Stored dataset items
------------------------------------------------

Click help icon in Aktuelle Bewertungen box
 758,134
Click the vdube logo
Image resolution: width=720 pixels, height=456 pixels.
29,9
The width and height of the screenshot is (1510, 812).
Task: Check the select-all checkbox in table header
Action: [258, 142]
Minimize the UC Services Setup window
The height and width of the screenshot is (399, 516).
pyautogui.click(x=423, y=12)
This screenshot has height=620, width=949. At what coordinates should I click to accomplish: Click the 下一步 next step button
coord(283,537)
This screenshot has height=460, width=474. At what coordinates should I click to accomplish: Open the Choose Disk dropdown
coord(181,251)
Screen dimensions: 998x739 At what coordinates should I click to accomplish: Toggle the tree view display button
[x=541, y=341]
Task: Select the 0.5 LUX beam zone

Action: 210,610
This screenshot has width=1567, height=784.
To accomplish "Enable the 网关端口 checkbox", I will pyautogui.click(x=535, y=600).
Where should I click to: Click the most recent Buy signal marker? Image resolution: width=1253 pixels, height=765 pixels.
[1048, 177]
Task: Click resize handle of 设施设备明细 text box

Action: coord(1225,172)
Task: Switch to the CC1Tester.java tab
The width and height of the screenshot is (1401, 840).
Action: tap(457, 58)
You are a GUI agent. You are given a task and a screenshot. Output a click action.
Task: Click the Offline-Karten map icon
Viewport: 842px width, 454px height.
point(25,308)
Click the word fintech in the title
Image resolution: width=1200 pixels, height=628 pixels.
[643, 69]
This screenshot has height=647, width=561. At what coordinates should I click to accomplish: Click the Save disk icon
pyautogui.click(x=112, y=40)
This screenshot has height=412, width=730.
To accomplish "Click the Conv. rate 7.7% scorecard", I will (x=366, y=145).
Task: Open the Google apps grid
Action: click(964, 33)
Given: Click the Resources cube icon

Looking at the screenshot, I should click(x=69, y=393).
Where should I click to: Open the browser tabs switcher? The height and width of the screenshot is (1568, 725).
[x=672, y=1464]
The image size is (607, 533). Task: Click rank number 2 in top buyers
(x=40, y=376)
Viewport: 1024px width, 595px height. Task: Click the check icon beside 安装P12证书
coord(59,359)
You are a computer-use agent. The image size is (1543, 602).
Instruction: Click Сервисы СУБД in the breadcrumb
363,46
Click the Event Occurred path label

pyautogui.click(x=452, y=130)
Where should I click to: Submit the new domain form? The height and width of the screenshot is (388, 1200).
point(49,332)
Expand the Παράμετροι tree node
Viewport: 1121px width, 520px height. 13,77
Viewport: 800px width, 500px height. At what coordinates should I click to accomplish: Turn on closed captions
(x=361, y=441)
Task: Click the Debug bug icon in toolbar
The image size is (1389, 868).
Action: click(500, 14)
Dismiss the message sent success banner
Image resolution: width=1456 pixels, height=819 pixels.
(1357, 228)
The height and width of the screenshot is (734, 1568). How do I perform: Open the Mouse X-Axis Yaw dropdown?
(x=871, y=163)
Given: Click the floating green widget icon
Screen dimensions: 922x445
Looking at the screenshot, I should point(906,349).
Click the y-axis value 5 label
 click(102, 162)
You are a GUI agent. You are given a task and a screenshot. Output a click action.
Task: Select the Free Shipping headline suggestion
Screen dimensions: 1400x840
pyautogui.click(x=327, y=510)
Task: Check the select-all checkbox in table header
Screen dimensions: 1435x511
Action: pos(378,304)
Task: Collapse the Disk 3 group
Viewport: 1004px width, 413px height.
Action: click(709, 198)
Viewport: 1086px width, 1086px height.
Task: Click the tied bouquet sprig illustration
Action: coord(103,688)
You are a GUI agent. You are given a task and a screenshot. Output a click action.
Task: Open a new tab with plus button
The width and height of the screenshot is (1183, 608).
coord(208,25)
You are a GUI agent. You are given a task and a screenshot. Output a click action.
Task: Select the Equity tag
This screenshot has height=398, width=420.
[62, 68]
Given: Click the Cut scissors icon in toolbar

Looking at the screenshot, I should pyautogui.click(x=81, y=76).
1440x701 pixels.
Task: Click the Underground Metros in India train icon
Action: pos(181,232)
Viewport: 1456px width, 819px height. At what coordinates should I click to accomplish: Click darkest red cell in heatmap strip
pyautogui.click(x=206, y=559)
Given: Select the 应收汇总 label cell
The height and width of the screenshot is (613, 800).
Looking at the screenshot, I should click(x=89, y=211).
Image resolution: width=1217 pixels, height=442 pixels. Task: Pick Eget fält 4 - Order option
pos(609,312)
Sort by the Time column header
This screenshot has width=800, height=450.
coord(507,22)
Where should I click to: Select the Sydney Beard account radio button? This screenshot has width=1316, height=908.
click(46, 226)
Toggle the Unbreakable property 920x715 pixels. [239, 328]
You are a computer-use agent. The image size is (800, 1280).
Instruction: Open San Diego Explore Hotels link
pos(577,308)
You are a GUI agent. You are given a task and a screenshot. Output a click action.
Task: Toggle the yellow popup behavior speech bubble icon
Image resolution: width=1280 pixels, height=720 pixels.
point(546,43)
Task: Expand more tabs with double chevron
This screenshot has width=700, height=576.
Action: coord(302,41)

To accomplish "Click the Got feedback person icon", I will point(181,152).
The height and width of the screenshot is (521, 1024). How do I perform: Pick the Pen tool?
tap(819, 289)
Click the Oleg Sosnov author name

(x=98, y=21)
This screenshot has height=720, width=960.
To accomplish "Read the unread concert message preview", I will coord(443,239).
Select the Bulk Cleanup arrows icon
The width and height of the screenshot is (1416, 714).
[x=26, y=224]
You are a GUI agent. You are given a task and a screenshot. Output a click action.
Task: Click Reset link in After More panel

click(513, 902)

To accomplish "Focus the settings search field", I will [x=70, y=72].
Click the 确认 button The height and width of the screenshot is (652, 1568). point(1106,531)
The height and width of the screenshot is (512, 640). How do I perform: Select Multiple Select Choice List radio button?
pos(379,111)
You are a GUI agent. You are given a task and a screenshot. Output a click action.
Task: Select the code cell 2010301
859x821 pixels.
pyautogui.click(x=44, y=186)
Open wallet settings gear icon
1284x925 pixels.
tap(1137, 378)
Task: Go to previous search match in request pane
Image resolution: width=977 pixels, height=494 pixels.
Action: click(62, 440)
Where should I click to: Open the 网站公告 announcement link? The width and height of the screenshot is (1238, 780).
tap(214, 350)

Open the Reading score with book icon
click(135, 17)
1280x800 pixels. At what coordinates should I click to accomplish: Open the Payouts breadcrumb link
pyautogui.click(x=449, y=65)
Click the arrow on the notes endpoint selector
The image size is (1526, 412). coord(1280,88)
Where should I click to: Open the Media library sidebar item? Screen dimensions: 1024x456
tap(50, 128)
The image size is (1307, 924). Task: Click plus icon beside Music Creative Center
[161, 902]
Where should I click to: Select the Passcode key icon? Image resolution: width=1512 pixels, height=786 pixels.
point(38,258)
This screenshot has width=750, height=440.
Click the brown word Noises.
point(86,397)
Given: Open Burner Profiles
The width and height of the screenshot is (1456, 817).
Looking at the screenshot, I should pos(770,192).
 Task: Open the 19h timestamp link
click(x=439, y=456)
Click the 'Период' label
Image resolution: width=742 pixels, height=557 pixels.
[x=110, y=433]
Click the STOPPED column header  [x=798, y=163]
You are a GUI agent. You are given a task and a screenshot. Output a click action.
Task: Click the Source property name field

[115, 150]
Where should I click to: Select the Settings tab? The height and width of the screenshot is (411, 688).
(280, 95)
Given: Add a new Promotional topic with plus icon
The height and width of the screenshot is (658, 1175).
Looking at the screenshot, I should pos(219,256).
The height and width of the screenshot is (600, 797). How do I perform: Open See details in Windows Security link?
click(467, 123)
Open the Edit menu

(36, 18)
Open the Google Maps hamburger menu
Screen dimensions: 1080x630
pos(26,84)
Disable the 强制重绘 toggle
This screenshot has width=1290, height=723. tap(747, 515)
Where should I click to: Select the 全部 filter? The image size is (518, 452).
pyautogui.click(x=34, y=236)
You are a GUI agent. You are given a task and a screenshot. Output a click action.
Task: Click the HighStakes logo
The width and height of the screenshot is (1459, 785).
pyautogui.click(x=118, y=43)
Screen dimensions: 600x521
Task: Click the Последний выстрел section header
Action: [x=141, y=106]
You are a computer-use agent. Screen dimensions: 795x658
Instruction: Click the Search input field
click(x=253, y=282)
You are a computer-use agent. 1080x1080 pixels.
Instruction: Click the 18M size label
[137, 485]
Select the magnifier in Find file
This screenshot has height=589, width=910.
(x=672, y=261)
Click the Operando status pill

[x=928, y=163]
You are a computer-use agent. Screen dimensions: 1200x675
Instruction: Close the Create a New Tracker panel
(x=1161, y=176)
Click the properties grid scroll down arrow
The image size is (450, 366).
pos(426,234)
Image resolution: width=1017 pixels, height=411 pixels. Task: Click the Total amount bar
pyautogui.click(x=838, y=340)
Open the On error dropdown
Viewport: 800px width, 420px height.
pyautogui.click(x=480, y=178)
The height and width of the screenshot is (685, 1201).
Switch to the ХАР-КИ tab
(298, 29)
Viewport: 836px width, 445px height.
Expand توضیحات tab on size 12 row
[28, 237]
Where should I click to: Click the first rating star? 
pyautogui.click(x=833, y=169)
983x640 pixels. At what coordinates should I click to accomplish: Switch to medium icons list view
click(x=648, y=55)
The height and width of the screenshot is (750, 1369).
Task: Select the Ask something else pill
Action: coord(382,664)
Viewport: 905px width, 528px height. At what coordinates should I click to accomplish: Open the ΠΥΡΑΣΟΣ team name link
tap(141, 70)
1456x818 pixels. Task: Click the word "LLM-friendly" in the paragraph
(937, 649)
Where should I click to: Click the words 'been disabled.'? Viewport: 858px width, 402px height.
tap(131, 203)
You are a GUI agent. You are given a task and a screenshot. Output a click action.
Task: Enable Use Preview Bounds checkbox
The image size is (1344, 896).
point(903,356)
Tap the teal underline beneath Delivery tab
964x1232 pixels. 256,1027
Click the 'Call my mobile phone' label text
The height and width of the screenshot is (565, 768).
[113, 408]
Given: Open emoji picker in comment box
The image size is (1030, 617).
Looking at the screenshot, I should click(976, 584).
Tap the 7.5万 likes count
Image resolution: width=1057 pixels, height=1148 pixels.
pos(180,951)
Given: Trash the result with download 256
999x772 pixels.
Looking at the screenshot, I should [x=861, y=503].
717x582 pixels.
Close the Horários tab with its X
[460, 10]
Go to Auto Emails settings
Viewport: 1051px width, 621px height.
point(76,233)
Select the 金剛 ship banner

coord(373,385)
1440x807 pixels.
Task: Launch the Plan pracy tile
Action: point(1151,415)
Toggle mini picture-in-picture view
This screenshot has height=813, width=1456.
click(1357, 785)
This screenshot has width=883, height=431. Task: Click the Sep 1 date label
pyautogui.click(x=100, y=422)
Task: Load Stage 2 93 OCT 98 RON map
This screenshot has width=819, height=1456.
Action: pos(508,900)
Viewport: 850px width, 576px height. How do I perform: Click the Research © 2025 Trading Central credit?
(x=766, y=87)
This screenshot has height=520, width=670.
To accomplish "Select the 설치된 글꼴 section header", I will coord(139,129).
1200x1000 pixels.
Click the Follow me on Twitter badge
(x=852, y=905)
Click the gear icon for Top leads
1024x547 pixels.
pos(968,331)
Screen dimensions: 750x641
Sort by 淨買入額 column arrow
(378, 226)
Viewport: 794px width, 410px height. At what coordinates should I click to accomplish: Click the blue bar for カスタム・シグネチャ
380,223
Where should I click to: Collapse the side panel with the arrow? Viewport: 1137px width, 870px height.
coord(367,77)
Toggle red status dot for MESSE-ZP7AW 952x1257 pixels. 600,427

------------------------------------------------

Return the lines above unchanged, everything from the line containing "Task: Click the Debug bug icon in toolbar" down to the line containing "click(102, 162)", both ends included.

● **THE RESPONSE**
Task: Click the Debug bug icon in toolbar
The image size is (1389, 868).
Action: click(500, 14)
Dismiss the message sent success banner
Image resolution: width=1456 pixels, height=819 pixels.
(1357, 228)
The height and width of the screenshot is (734, 1568). How do I perform: Open the Mouse X-Axis Yaw dropdown?
(x=871, y=163)
Given: Click the floating green widget icon
Screen dimensions: 922x445
Looking at the screenshot, I should point(906,349).
Click the y-axis value 5 label
 click(102, 162)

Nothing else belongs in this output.